Remember the degradation and physical rotting of the core begins at around 20% on the CT-33. The longer it has been above 20% the more likely are the odds for a total failure and delamination of the skins but this can still take a very long while. I have seen decks with 25% readings going back 10+ years be taken apart only to find that they were damp, but still very, very structurally sound. Always incorporate spot soundings and core samples before digging into a deck.

Totally Saturated

Here’s is another example of total saturation this time on a C&C. This is a must do fix and this boat is not one I would like to set out to sea on. Remember, the chain plates hold up the mast and the deck is an integral part of the support system for the chain plates. In this case the leak that caused the wet decks had also caused rotting of the bulkhead the chain plate was physically attached to.

This particular boat had moisture in lots of critical places though she looked very presentable. Unfortunately without a meter you’d likely hire a surveyor, based on cosmetics alone, and pay them $600.00 to find this.. Save yourself $400.00 and buy a meter.

If you still don’t feel comfortable using a moisture meter, even after reading this, please do not buy one. If on the other hand you are competent with a wrench, have common sense, enjoy DIY, have the desire to read beyond these pages and do your home work the moisture meter will be a great addition to your boat tool arsenal.



Saturated Core

This is an example of what a saturated core looks like during the rotting process. If you look ahead of the chisel you can see how the balsa just turns to mush when you touch it with the chisel. This was a deck penetration under a teak hand rail that leaked due to improper bedding.

Saturated Core 2

Here’s another view of a saturated balsa core. As you can see the balsa actually looks wet and you can physically see the moisture.

Please note that this balsa, even in the present condition, still adhered quite well to both the top and bottom deck skins and required a screw driver to pry this square from the rest of the deck. At some point this would have failed but had not yet. Even this wet, the deck was still sounding out with minimal differences in tone. To the untrained ear, without a moisture meter and only a hammer, one might assume this deck was in A1 condition. Soundings & moisture meter can help each other out.

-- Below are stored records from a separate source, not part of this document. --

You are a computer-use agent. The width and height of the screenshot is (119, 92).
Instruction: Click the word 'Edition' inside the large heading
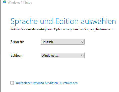click(67, 21)
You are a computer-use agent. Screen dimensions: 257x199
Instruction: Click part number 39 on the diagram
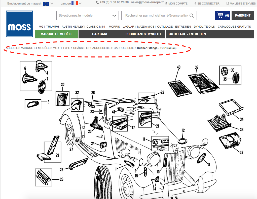[197, 67]
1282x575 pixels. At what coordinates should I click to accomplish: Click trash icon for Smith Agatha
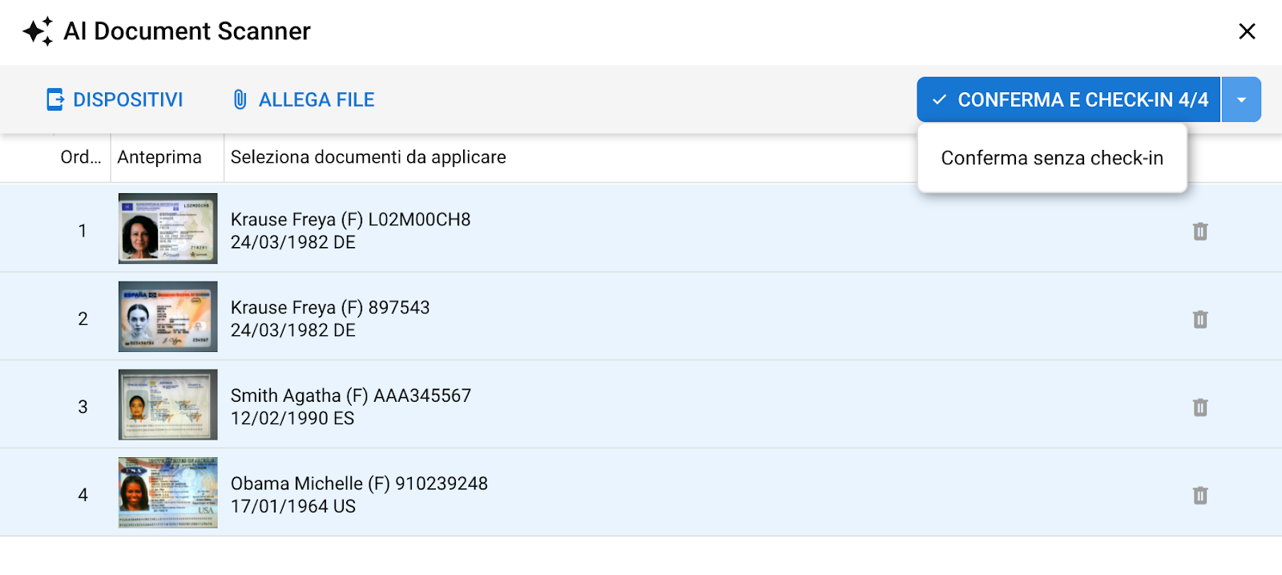click(x=1199, y=408)
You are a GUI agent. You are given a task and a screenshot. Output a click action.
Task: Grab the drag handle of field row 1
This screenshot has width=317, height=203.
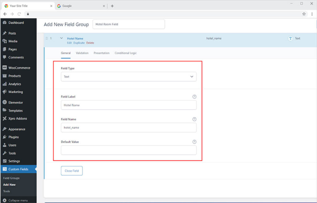click(47, 38)
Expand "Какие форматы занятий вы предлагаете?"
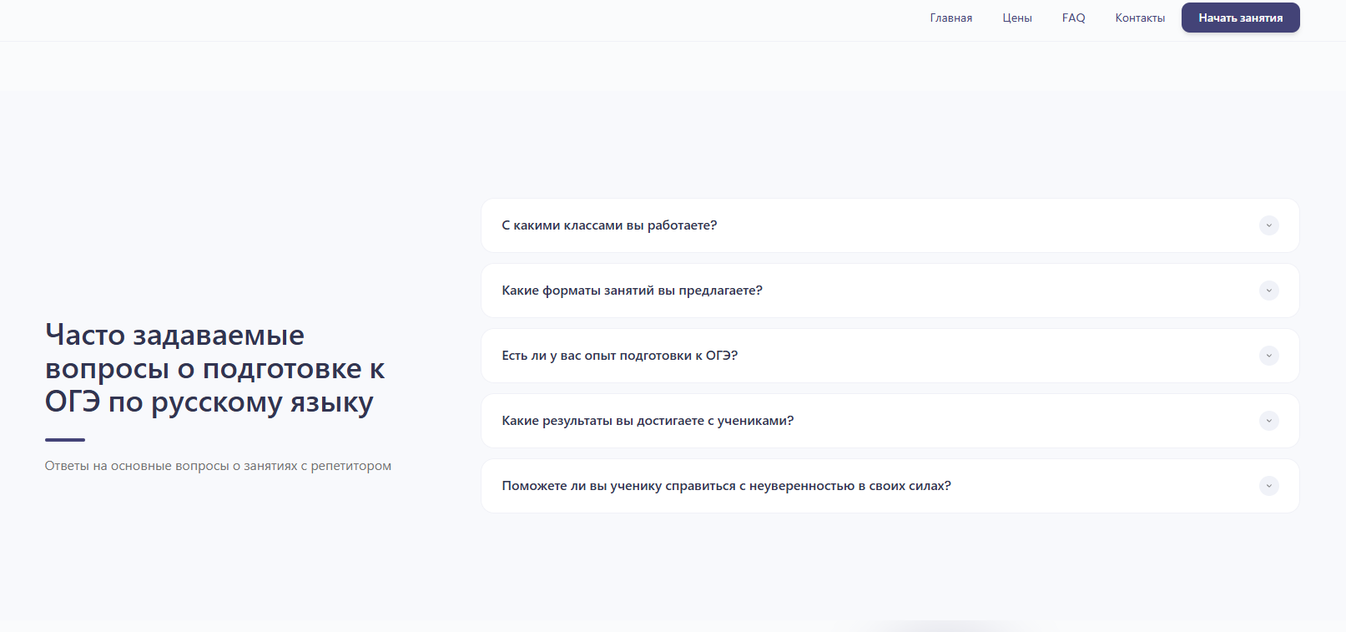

This is a good example of why spot soundings and moisture readings should accompany one another.



30% Wet Core Reading

This is the adjoining deck section to the photo above with the chisel. As you can see the color of the balsa is telling you how wet it is. If you scrape out this core and compress it between your fingers it drips water like a sponge would.

At this stage of rot (early) the core is still tightly bonded to the skins. If this moisture were allowed to continue the color of the balsa would continue to darken and literally rot away leaving no structural strength.